The 15-year average also edged back but by a smaller margin to 5.74% from 5.77% week over week. In the same seven-day period of 2025, the 15-year fixed finished at 5.82%.
"The decrease in rates represents a positive development for prospective homebuyers and could spark a more favorable spring homebuying season than last year," said Freddie Mac Chief Economist Sam Khater in a press release.
The Iran War and the housing market
Other experts showed less optimism, as the Iran War's impact continues to ripple across the economy, including the housing market. The initial onset of the conflict led to the rapid acceleration of mortgage rates after the 30-year average dipped below 6% in late February.
Markets may be breathing a sigh of relief upon the announcement of a two-week ceasefire after President Trump's social media posts that included threats to annihilate Iran, but many housing researchers expressed little confidence it meant the start of a consistent improving affordability trend.

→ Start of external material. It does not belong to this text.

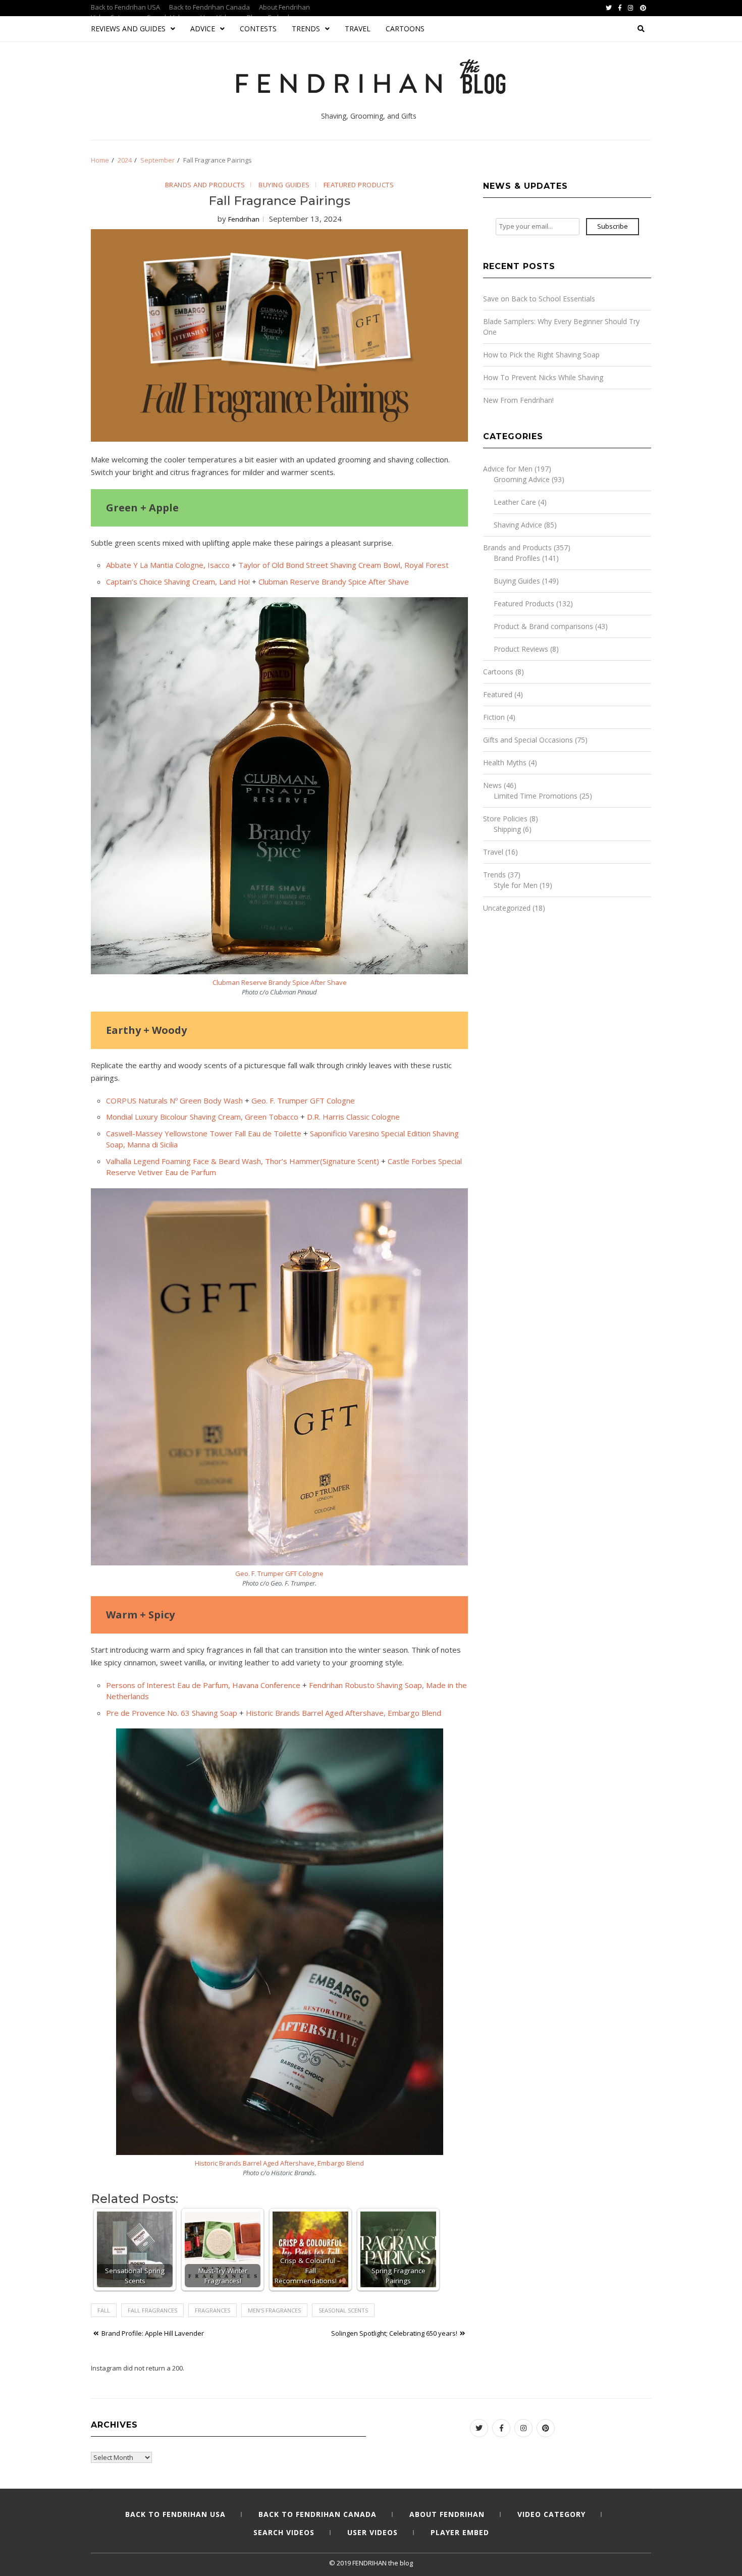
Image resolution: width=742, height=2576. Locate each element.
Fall (103, 2310)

"While the ceasefire news following President Trump's recent remarks could provide a brief reprieve for mortgage rates, it is premature to call this a pivot point for the spring housing season. We expect continued turbulence as the market remains skeptical of a permanent resolution for the Strait of Hormuz," said Bright MLS Chief Economist Lisa Sturtevant in a statement.
"With energy and shipping costs keeping inflation figures 'sticky,' a substantial drop in rates appears unlikely for the foreseeable future," she added.
Still, even as the recent rate shock ate into affordability, a segment of aspiring homeowners appear to have become accustomed to dealing with uncertainty, according to Kara Ng, senior economist at Zillow Home Loans.
Zillow's March numbers showed the month was one of the busiest for newly pending home sales since late 2022 but was a likely reflection of early-year trends. "Near-term demand may be sustained by a wave of buyers operating on the finite timeline of rate locks secured when rates were near 6%," Ng said.
How Treasury yields responded
Movements of 10-year Treasury yields, which influence mortgage rates, offered a glimpse into some of the volatility markets are experiencing. After closing at 4.31% on April 2, the 10-year opened at 4.29% Thursday and sat at 4.27% as of midday. During the seven days in between, though, the 10-year hit as high as 4.38% as questions swirled over the direction of the war.
The effect of the current geopolitical climate is proving challenging for home lenders this month, after application volumes decreased for four straight weeks, the Mortgage Bankers Association said.
"Ongoing economic uncertainty and higher mortgage rates continue to weigh on demand. Both purchase and refinance activity remain subdued, with purchase applications falling on an annual basis for the first time since January 2025," MBA President and CEO Bob Broeksmit noted in a weekly statement.
Although the past week provided some relief, lenders shouldn't necessarily expect the current situation to hold, Sturtevant remarked.
"For the spring season to truly break out, instead of just policy announcements, we will need more policy stability," she said.